— Start Records provided —
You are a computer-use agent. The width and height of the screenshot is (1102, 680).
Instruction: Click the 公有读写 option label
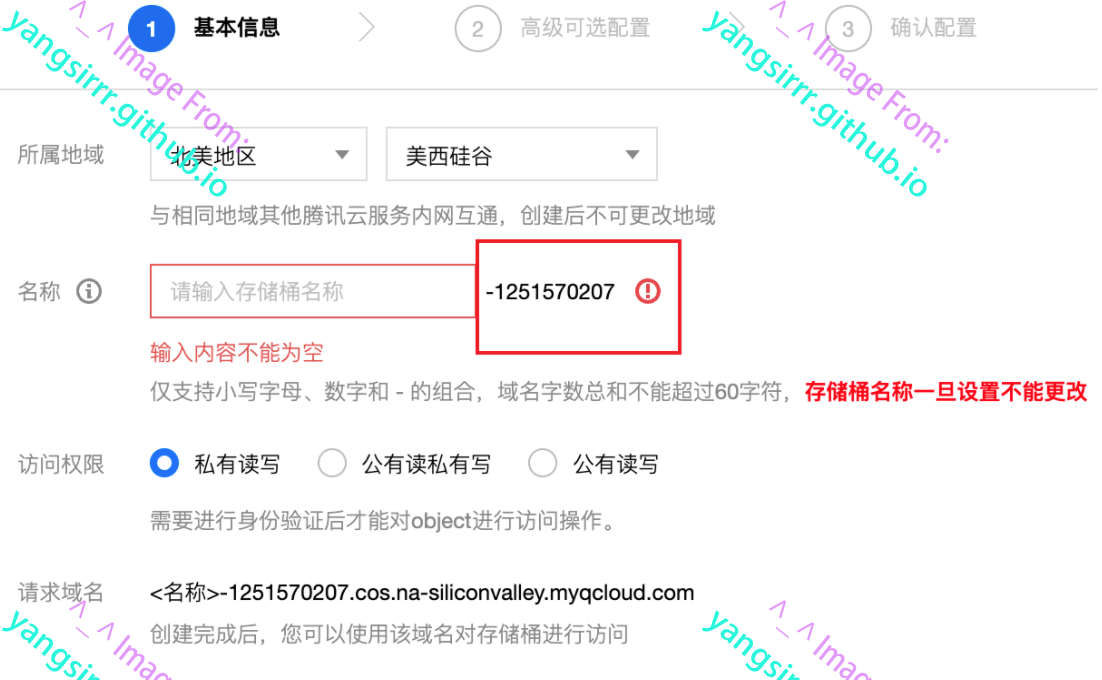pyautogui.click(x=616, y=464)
— End Records provided —
— Start Records provided —
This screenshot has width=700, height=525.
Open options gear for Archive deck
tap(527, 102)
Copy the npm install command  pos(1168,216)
— End Records provided —
— Start Records provided —
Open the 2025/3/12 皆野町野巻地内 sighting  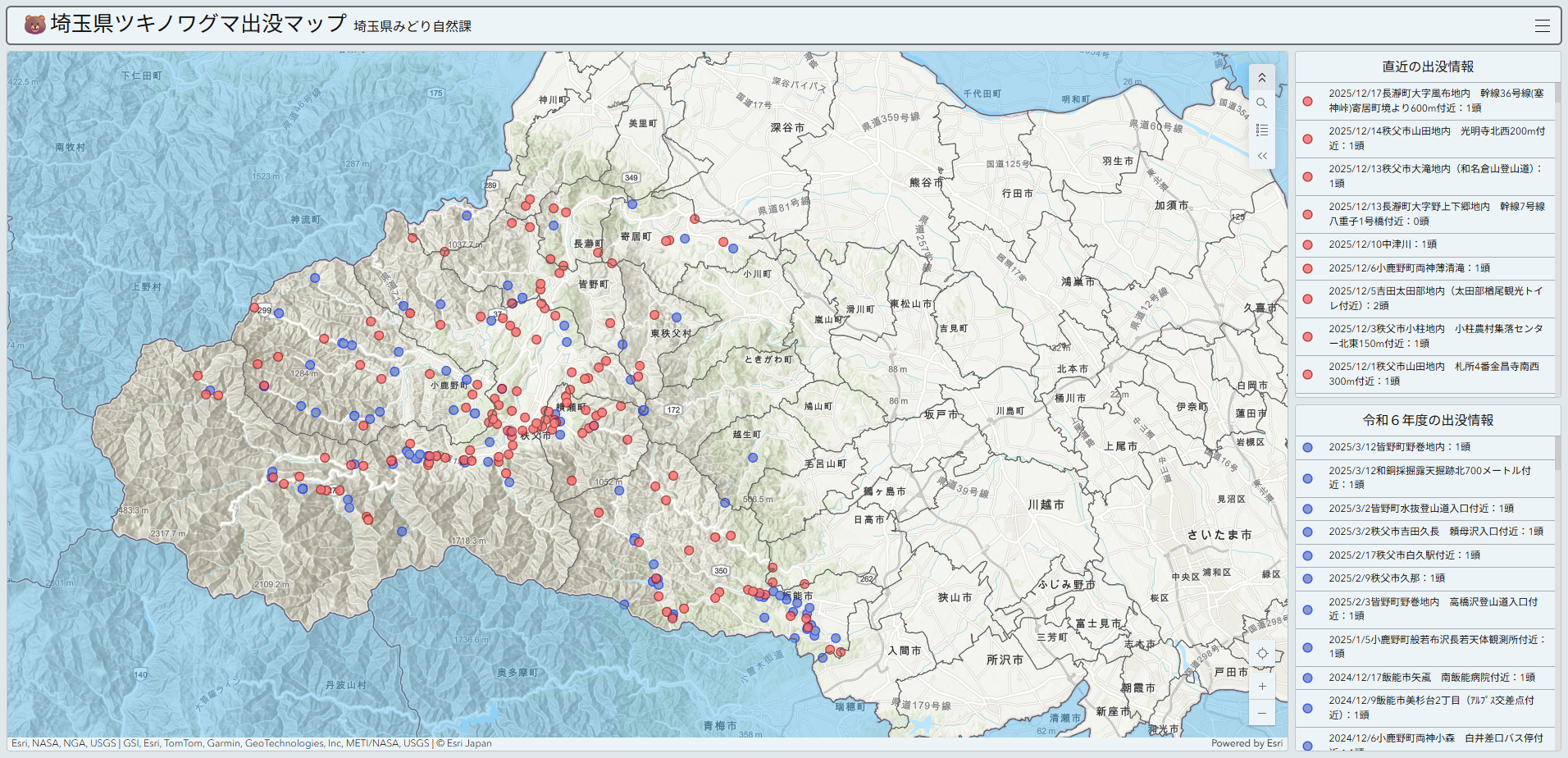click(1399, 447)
— End Records provided —
> To do: Please copy the records from the line with "This screenshot has width=700, height=525." up to and including the line with "Copy the npm".

> Response to this task:
This screenshot has width=700, height=525.
Open options gear for Archive deck
tap(527, 102)
Copy the npm install command  pos(1168,216)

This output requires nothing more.